▶ Work to be completed:
Can you update the lines below so that each "GUI agent" becomes "screen agent", with nothing else altered?

▶ Recorded data:
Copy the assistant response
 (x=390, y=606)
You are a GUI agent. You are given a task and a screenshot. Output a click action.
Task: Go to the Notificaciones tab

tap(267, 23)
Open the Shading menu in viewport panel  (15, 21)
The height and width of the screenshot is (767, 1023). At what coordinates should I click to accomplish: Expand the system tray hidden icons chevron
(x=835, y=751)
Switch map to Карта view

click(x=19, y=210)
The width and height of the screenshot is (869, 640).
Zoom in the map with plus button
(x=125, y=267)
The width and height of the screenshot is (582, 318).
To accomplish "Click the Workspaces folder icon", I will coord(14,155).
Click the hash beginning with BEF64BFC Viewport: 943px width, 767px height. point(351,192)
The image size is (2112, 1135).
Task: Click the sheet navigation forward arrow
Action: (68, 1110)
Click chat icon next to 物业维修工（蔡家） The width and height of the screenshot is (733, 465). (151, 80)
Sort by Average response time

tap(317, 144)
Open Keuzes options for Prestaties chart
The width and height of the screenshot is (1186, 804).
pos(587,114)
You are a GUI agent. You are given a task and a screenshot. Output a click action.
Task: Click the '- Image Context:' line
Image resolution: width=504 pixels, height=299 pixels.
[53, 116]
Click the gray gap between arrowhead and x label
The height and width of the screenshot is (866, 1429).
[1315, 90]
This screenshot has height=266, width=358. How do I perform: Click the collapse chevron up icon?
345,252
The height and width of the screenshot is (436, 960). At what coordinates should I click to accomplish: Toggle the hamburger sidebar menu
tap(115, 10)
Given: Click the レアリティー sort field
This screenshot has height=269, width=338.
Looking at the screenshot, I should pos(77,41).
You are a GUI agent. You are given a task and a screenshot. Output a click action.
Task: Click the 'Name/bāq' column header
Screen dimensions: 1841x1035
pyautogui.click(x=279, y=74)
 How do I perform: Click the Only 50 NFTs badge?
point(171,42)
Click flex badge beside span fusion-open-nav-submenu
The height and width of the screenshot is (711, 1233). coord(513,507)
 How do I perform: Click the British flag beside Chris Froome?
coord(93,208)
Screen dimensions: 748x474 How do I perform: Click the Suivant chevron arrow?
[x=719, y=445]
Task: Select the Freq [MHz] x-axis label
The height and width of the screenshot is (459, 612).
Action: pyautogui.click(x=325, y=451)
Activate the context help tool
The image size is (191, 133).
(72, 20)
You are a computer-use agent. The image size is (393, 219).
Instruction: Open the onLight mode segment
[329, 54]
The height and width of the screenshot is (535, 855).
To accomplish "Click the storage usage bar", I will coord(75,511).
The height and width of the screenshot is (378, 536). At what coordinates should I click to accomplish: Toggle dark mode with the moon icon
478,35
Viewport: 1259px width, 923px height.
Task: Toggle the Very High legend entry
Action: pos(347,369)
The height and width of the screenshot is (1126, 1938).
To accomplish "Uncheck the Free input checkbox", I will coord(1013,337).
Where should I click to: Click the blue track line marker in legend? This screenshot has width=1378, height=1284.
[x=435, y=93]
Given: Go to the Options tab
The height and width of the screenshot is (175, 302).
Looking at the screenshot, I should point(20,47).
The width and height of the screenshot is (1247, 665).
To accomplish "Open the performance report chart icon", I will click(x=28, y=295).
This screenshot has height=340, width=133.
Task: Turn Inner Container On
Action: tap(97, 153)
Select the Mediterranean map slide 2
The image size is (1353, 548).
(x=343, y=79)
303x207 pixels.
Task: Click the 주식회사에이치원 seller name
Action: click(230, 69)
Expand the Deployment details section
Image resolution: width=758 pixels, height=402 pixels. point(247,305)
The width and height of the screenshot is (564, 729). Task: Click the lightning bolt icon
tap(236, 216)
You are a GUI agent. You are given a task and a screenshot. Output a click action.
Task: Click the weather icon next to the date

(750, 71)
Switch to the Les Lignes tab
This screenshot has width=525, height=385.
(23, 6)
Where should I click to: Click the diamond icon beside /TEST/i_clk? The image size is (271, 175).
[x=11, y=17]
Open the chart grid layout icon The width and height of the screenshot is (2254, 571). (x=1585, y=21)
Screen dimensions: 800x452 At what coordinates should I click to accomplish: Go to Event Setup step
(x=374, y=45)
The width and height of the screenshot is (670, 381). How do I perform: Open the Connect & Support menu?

▶ Final answer:
Copy the assistant response
 (x=390, y=606)
You are a screen agent. You are given a task and a screenshot. Output a click action.
Task: Go to the Notificaciones tab

tap(267, 23)
Open the Shading menu in viewport panel  (15, 21)
The height and width of the screenshot is (767, 1023). At what coordinates should I click to accomplish: Expand the system tray hidden icons chevron
(x=835, y=751)
Switch map to Карта view

click(x=19, y=210)
The width and height of the screenshot is (869, 640).
Zoom in the map with plus button
(x=125, y=267)
The width and height of the screenshot is (582, 318).
To accomplish "Click the Workspaces folder icon", I will coord(14,155).
Click the hash beginning with BEF64BFC Viewport: 943px width, 767px height. point(351,192)
The image size is (2112, 1135).
Task: Click the sheet navigation forward arrow
Action: (68, 1110)
Click chat icon next to 物业维修工（蔡家） The width and height of the screenshot is (733, 465). (151, 80)
Sort by Average response time

tap(317, 144)
Open Keuzes options for Prestaties chart
The width and height of the screenshot is (1186, 804).
pos(587,114)
You are a screen agent. You are given a task and a screenshot. Output a click action.
Task: Click the '- Image Context:' line
Image resolution: width=504 pixels, height=299 pixels.
[53, 116]
Click the gray gap between arrowhead and x label
The height and width of the screenshot is (866, 1429).
[1315, 90]
This screenshot has height=266, width=358. How do I perform: Click the collapse chevron up icon?
345,252
The height and width of the screenshot is (436, 960). At what coordinates should I click to accomplish: Toggle the hamburger sidebar menu
tap(115, 10)
Given: Click the レアリティー sort field
This screenshot has height=269, width=338.
Looking at the screenshot, I should pos(77,41).
You are a screen agent. You are given a task and a screenshot. Output a click action.
Task: Click the 'Name/bāq' column header
Screen dimensions: 1841x1035
pyautogui.click(x=279, y=74)
 How do I perform: Click the Only 50 NFTs badge?
point(171,42)
Click flex badge beside span fusion-open-nav-submenu
The height and width of the screenshot is (711, 1233). coord(513,507)
 How do I perform: Click the British flag beside Chris Froome?
coord(93,208)
Screen dimensions: 748x474 How do I perform: Click the Suivant chevron arrow?
[x=719, y=445]
Task: Select the Freq [MHz] x-axis label
The height and width of the screenshot is (459, 612).
Action: pyautogui.click(x=325, y=451)
Activate the context help tool
The image size is (191, 133).
(72, 20)
You are a computer-use agent. The image size is (393, 219).
Instruction: Open the onLight mode segment
[329, 54]
The height and width of the screenshot is (535, 855).
To accomplish "Click the storage usage bar", I will coord(75,511).
The height and width of the screenshot is (378, 536). At what coordinates should I click to accomplish: Toggle dark mode with the moon icon
478,35
Viewport: 1259px width, 923px height.
Task: Toggle the Very High legend entry
Action: pos(347,369)
The height and width of the screenshot is (1126, 1938).
To accomplish "Uncheck the Free input checkbox", I will coord(1013,337).
Where should I click to: Click the blue track line marker in legend? This screenshot has width=1378, height=1284.
[x=435, y=93]
Given: Go to the Options tab
The height and width of the screenshot is (175, 302).
Looking at the screenshot, I should point(20,47).
The width and height of the screenshot is (1247, 665).
To accomplish "Open the performance report chart icon", I will click(x=28, y=295).
This screenshot has height=340, width=133.
Task: Turn Inner Container On
Action: tap(97, 153)
Select the Mediterranean map slide 2
The image size is (1353, 548).
(x=343, y=79)
303x207 pixels.
Task: Click the 주식회사에이치원 seller name
Action: click(230, 69)
Expand the Deployment details section
Image resolution: width=758 pixels, height=402 pixels. point(247,305)
The width and height of the screenshot is (564, 729). Task: Click the lightning bolt icon
tap(236, 216)
You are a screen agent. You are given a task and a screenshot. Output a click action.
Task: Click the weather icon next to the date

(750, 71)
Switch to the Les Lignes tab
This screenshot has width=525, height=385.
(23, 6)
Where should I click to: Click the diamond icon beside /TEST/i_clk? The image size is (271, 175).
[x=11, y=17]
Open the chart grid layout icon The width and height of the screenshot is (2254, 571). (x=1585, y=21)
Screen dimensions: 800x452 At what coordinates should I click to accomplish: Go to Event Setup step
(x=374, y=45)
The width and height of the screenshot is (670, 381). How do I perform: Open the Connect & Support menu?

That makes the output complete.